The irony is that in a country that doesn’t recognize the existence of its gays and lesbians, even legislation criminalizing homosexuality or forbidding same-sex marriage doesn’t exist.
Recently, though, a South Korean publisher translated a work written by a Dallas minister that talks about the lives of hate-crime victims. The Rev. Steve Sprinkle spent nine days in South Korea in October after the translation and publication of Unfinished Lives: Remembering LGBTQ Hate Crimes Murder Victims.
The book tells the story of 14 gay and transgender people who were murdered because of who they were. In 2012, it won the silver medal Independent Book Publishers award for excellence in gay/lesbian nonfiction, and it’s only the second book with an LGBT theme ever published in Korean.
Sprinkle, an ordained Baptist minister, is director of field education and supervised ministry and professor of practical theology at Brite Divinity School and is theologian in residence at Cathedral of Hope.

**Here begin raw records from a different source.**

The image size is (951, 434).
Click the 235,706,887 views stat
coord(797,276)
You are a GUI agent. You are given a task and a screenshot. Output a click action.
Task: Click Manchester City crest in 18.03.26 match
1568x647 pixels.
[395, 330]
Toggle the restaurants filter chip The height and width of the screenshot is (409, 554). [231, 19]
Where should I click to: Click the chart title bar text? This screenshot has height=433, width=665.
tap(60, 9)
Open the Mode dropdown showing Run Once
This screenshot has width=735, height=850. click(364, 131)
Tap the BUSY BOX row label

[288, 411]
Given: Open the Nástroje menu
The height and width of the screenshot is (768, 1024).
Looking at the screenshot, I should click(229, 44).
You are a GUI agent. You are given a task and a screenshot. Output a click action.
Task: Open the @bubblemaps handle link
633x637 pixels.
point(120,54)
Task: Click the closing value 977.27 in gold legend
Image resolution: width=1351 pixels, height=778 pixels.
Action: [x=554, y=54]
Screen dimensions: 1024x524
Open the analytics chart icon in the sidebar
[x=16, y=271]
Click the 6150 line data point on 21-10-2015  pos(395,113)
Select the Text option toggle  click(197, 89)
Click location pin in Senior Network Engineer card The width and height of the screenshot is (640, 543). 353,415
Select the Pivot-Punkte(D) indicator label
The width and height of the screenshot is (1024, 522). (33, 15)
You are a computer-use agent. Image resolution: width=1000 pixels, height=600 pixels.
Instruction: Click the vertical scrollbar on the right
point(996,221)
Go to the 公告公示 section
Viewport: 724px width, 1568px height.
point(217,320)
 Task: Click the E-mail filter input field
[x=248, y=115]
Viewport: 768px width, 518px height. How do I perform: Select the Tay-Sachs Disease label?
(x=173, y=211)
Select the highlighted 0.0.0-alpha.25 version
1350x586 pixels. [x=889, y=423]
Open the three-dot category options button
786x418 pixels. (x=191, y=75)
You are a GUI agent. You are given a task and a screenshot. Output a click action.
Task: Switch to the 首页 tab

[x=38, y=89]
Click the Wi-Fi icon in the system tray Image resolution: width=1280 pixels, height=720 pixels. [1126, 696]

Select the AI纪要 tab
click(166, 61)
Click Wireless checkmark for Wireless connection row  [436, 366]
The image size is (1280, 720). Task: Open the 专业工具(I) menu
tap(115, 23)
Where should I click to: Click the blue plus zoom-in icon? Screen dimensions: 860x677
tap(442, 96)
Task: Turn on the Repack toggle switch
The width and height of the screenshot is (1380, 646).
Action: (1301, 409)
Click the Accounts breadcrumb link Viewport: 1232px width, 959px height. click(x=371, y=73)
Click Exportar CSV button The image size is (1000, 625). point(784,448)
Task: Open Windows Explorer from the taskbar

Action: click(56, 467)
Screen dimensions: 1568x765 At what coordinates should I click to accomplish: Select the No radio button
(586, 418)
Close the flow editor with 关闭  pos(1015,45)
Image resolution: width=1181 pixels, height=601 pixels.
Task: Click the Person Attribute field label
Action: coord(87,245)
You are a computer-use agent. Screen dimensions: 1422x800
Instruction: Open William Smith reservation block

“In South Korea, they can’t imagine same-sex relationships,” Sprinkle said. “It doesn’t happen in Asian cultures.”
He said Koreans think of homosexuality as a western disease.
“You don’t make laws against what can’t happen,” Sprinkle said. “Confucianism lies behind their beliefs.”
Most of the Christian churches in South Korea are “solidly based on fundamentalism,” he said, although some progressive churches have been established. Sprinkle spoke at Open Doors Community Church in Seoul, which he described as half gay, half straight and at Chungdong First Methodist Church, the oldest Protestant church in South Korea.
“Their pastor stuck his neck out a country mile to let me preach,” he said.
Sprinkle said South Korea is at a tipping point for LGBT rights, and gays and lesbians are beginning to come out.
“It’s such a risk for anyone who comes out,” he said. “Shame and rejection are high. Guilt is enormous. People are disowned, shunned and rejected.”
He said young people end up living on the street in utter poverty. Comparing the Korean experience to the American one, he said the LGBT community in the U.S. fears attack and murder.
“Theirs is suicide,” Sprinkle said. “They see no way out.”
Most gay and lesbian South Koreans end up in loveless relationships, trapped and isolated with no one to talk to.
“A prominent psychiatrist came up to me and said he had never even thought about homosexuality before in his life,” he said.
But things are beginning to change. In September, the first public same-sex wedding took place in South Korea. The couple, a well-known filmmaker and his partner, a film distributor, married in a ceremony on the Han River. News reports said conservative protestors showed up, some throwing food.
Sprinkle met the filmmaker at a joint book-signing, who related it differently. A church group showed up at the wedding throwing feces at them, and guests acted as human shields. The legal status of their marriage is in limbo because there’s no law against same-sex marriage in the country. That puts the government in an uncomfortable position.
“The South Korean government has to recognize it,” Sprinkle said. “They can’t allow it, but they can’t stop it.”
He said Korea’s LGBT community is moving from the coming-out phase to the beginning of the struggle for its rights and equality.
“Gay people are standing up and demanding their rights at great personal risk,” he said.
He met a couple who had been physically attacked, but to report it meant coming out, which could mean losing jobs and family.
Also, a couple trying to get help recovering from an attack might find great difficulty finding comfort or help from professionals.
While in South Korea, News N Joy, a Christian news organization, interviewed Sprinkle. He said they held a full board meeting before deciding whether to even interview him.
The book was published by independent Alma Books under the title Who Trampled The Rainbow Flag?: Remembering the Death of Victims of Hate Crime Against the Sexual Minority.
This article appeared in the Dallas Voice print edition November 15, 2013.